Source data
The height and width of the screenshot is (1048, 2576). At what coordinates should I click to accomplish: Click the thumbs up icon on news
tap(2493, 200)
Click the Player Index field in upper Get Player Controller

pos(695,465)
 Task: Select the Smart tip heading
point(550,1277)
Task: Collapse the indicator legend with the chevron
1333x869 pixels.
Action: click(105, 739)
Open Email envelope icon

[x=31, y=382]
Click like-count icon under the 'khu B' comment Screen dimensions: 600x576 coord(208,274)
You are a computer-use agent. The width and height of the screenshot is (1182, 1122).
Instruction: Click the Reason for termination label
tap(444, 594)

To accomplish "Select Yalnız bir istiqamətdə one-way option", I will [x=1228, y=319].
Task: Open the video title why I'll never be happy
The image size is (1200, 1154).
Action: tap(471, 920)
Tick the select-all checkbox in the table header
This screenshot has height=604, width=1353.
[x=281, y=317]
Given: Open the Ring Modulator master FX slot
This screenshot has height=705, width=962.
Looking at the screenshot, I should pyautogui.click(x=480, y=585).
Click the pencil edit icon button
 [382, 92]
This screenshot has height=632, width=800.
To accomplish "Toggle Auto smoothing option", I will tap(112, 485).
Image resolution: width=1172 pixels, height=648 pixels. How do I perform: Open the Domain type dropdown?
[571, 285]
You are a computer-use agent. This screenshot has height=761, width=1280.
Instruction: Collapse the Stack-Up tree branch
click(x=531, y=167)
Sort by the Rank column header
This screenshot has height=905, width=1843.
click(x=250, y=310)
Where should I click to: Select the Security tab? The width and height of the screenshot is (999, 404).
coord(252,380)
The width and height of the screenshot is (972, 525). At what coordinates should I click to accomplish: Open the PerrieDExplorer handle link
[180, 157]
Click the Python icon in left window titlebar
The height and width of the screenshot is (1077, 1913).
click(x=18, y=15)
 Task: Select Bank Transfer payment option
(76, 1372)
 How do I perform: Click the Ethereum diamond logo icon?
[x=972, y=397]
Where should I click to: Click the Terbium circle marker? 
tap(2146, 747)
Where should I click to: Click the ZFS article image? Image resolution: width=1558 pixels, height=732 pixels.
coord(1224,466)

Exercise prompt
In your response, give all the records again with nothing altered.

Response area
The height and width of the screenshot is (1048, 2576). At what coordinates should I click to accomplish: Click the thumbs up icon on news
tap(2493, 200)
Click the Player Index field in upper Get Player Controller

pos(695,465)
 Task: Select the Smart tip heading
point(550,1277)
Task: Collapse the indicator legend with the chevron
1333x869 pixels.
Action: click(105, 739)
Open Email envelope icon

[x=31, y=382]
Click like-count icon under the 'khu B' comment Screen dimensions: 600x576 coord(208,274)
You are a computer-use agent. The width and height of the screenshot is (1182, 1122).
Instruction: Click the Reason for termination label
tap(444, 594)

To accomplish "Select Yalnız bir istiqamətdə one-way option", I will [x=1228, y=319].
Task: Open the video title why I'll never be happy
The image size is (1200, 1154).
Action: tap(471, 920)
Tick the select-all checkbox in the table header
This screenshot has height=604, width=1353.
[x=281, y=317]
Given: Open the Ring Modulator master FX slot
This screenshot has height=705, width=962.
Looking at the screenshot, I should pyautogui.click(x=480, y=585).
Click the pencil edit icon button
 [382, 92]
This screenshot has height=632, width=800.
To accomplish "Toggle Auto smoothing option", I will tap(112, 485).
Image resolution: width=1172 pixels, height=648 pixels. How do I perform: Open the Domain type dropdown?
[571, 285]
You are a computer-use agent. This screenshot has height=761, width=1280.
Instruction: Collapse the Stack-Up tree branch
click(x=531, y=167)
Sort by the Rank column header
This screenshot has height=905, width=1843.
click(x=250, y=310)
Where should I click to: Select the Security tab? The width and height of the screenshot is (999, 404).
coord(252,380)
The width and height of the screenshot is (972, 525). At what coordinates should I click to accomplish: Open the PerrieDExplorer handle link
[180, 157]
Click the Python icon in left window titlebar
The height and width of the screenshot is (1077, 1913).
click(x=18, y=15)
 Task: Select Bank Transfer payment option
(76, 1372)
 How do I perform: Click the Ethereum diamond logo icon?
[x=972, y=397]
Where should I click to: Click the Terbium circle marker? 
tap(2146, 747)
Where should I click to: Click the ZFS article image? Image resolution: width=1558 pixels, height=732 pixels.
coord(1224,466)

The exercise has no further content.